Read your draft critically:

  • Would you know what to do based on this policy?
  • Are commitments realistic and achievable?
  • Does it reflect what you actually do or plan to do?
  • Is anything missing that customers obviously expect?

Get one other person to review for clarity.

Day 3: Authorize and finalize (1 hour total)

Add date and version number. Get leadership signature. Convert to PDF. Add to your policy library.

Three days of focused work can produce the core policies most questionnaires require.

What Policies Don't Require

Legal review: For basic operational policies in most jurisdictions, internal development is fine. If your policy creates legal obligations or liability concerns, consult legal—but most standard ESG policies don't need this.

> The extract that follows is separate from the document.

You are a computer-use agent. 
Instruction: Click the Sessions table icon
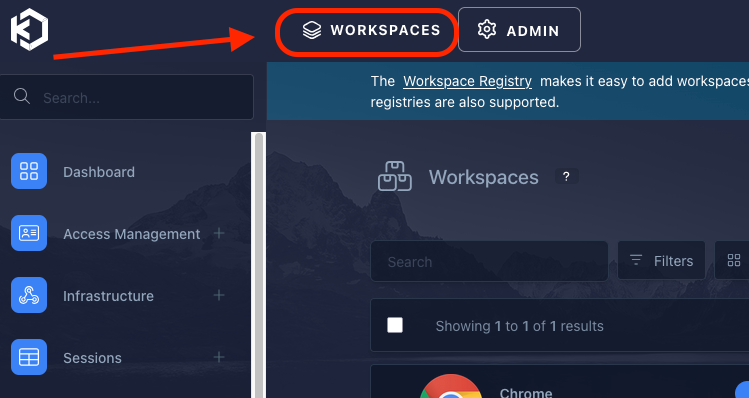(x=29, y=357)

Board approval: For SMEs without formal boards, leadership sign-off (owner, managing director, CEO) is sufficient.

External consultation: You don't need a consultant to write basic policies. Use publicly available examples as reference (many companies publish their policies), adapt to your situation.

Perfection: A good-enough policy that exists beats a perfect policy that never gets created. You can improve it next year.

Making Policies Real

A policy document alone is necessary but not sufficient. Assessors may ask:

How is this policy communicated? "All employees receive the policy during onboarding and it's posted on our internal system" is a credible answer.

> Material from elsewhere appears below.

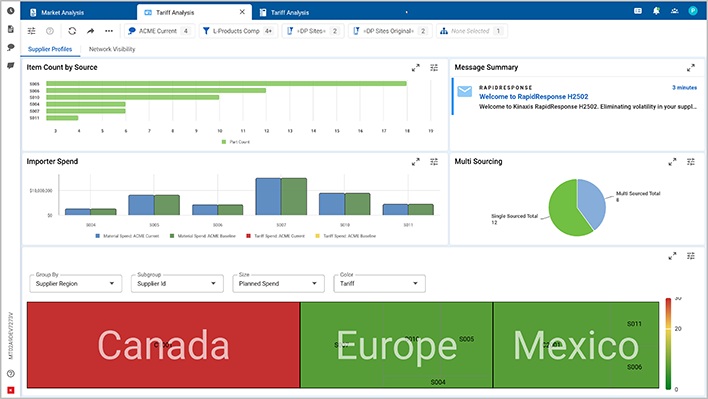Open the Size Planned Spend dropdown
708x399 pixels.
click(x=278, y=283)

How is compliance monitored? "Management reviews key metrics quarterly and investigates any reported concerns" demonstrates implementation.

When was it last reviewed? Include review dates on the document. Annual review is typical.

What training supports it? Basic awareness training—even informal—shows implementation.

The policy creates the framework. Evidence of implementation makes it credible.

Common Policy Mistakes

Copying generic templates without adaptation: Policies should reflect your actual operations. A manufacturing-focused environmental policy doesn't fit a consulting firm.

Making commitments you don't keep: If your policy says "all employees receive annual safety training" and they don't, you've created audit risk.

Forgetting to date and version: Undated policies look unprofessional. Version numbers show active management.

Creating policies for policies' sake: Don't create a "Biodiversity Policy" if biodiversity has nothing to do with your operations. Focus on policies relevant to your business.

Never updating: A 2019 policy reviewed in 2025 looks neglected. Build annual review into your calendar.

Policy vs. Practice

Sophisticated assessors distinguish between:

Policy only: Document exists, unclear if implemented. Scores some points but limited.

Policy + practice: Document exists and evidence shows implementation. Scores well.

Practice without policy: You do the right things but haven't documented them. Scores poorly because it's not verifiable.

The goal is policy + practice. Create documents that describe what you actually do (or commit to doing), then ensure you do it.

For areas where you have good practices but no policy, document what you're already doing. This is often faster than creating aspirational policies—you're writing down reality, not inventing commitments.